Let \(\mathbf{p}_1\) be the center of an arc \(A\) with radius \(r\) and a starting angle \(\theta_1\) and an end angle \(\theta_2\). Furthermore, we have a point \(P\) with position \(\mathbf{p}_2\), which we want to test. Since hitting a very thin arc with a point is hard, like with the mouse cursor, we put a margin of size \(\epsilon\) around the arc. We also define the distance \(d=|\mathbf{p}_2 - \mathbf{p}_1|\) between the center of the arc and the point to be tested.

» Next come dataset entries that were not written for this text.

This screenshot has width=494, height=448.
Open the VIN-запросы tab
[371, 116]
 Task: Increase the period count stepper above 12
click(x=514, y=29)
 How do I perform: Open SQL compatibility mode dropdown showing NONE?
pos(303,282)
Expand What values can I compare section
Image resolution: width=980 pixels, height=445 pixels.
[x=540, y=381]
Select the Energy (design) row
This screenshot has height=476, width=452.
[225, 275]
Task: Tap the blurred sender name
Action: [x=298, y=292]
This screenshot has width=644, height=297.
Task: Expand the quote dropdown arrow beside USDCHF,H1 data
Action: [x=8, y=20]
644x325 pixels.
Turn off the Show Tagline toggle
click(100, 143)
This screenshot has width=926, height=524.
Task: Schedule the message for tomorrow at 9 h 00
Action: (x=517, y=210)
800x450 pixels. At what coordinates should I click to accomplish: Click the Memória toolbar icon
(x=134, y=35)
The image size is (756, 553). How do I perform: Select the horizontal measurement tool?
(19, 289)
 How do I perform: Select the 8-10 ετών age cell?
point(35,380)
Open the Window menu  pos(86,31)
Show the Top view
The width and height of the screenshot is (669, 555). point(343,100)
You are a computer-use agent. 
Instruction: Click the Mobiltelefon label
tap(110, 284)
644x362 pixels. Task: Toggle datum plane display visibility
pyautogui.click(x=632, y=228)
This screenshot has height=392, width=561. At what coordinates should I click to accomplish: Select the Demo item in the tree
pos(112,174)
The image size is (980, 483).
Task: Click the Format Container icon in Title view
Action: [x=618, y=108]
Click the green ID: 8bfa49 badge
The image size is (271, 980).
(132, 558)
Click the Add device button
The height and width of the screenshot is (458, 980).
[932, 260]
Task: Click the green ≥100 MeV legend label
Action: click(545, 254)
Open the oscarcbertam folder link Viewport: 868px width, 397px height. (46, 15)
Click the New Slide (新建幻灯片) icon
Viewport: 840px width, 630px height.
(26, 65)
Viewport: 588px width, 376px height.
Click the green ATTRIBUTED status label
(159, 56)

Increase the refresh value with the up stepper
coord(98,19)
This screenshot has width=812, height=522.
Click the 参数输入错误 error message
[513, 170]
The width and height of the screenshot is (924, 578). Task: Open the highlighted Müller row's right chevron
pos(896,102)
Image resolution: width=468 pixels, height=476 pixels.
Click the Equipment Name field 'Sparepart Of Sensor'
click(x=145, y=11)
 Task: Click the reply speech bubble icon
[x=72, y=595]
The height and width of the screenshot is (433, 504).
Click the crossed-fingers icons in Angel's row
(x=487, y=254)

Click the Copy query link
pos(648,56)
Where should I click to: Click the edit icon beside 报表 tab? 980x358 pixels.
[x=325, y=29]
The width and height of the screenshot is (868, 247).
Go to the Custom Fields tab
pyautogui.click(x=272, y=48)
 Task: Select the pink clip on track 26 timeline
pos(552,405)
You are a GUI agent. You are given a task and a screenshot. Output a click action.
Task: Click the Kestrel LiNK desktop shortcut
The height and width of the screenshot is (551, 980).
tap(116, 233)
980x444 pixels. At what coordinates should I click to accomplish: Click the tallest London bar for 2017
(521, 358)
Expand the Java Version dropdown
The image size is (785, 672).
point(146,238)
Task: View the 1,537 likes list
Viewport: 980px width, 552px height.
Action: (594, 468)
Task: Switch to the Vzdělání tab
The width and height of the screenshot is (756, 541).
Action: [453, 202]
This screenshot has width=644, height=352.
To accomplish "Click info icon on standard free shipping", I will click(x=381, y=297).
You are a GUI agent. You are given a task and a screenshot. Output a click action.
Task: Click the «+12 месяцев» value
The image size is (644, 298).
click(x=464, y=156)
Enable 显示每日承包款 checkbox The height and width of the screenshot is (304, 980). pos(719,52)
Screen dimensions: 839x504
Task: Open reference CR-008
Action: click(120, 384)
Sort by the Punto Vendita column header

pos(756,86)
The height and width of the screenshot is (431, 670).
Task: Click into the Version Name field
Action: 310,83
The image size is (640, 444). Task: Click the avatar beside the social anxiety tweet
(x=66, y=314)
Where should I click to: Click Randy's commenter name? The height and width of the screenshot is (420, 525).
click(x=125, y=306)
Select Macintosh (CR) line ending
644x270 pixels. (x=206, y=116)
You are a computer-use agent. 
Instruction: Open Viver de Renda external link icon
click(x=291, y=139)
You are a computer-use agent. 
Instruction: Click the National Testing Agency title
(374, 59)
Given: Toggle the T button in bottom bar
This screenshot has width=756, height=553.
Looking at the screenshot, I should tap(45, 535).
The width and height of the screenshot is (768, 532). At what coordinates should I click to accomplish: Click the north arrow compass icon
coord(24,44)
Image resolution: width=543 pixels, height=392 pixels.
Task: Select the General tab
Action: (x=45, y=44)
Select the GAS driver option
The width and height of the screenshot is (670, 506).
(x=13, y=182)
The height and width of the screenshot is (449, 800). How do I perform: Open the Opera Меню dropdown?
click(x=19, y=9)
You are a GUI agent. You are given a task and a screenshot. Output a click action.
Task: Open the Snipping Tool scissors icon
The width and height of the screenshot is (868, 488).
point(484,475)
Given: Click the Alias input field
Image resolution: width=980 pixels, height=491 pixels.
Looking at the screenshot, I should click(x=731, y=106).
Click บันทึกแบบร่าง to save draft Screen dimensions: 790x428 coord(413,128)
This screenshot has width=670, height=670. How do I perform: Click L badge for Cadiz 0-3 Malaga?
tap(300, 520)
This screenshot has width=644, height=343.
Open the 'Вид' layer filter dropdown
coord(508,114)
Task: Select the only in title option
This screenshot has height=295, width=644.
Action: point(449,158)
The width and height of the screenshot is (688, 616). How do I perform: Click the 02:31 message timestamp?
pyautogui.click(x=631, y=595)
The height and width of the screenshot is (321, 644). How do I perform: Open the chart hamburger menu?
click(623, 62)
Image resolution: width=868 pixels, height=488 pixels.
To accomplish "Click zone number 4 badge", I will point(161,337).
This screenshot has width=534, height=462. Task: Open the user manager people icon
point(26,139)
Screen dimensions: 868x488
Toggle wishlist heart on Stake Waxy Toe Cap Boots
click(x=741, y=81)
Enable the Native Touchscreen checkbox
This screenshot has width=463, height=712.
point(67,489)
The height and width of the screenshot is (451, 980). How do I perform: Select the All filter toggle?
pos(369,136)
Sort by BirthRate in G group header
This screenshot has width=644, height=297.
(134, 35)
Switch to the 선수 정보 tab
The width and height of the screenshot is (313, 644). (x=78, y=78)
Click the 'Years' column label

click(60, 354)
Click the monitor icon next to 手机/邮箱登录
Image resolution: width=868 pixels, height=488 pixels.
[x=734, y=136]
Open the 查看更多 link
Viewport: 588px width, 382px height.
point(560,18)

The first thing we do is, we interpret the arc \(A\) as a circle \(C\) and use the hit-testing routine for a point on a circle. If the point is on the ring defined by the \(\epsilon\) margin, we need to check if the angles are in the right interval. I wrote an article about checking if an angle is between two other angles quite some time ago. That’s why I use the result here only:

\[\begin{array}{rl}\text{hittest}_{AP}(A, P) :=& \text{hittest}_{CoP}(A, P) \land \text{angleBetween}(\phi, \theta_1, \theta_2)\end{array}\]

Where \(\phi=\tan^{-1}\left(\frac{\mathbf{p}_2^y - \mathbf{p}_1^y}{\mathbf{p}_2^x - \mathbf{p}_1^x}\right)\) is the angle between the x-axis and the vector formed by the two points \(\mathbf{p}_1\), \(\mathbf{p}_2\).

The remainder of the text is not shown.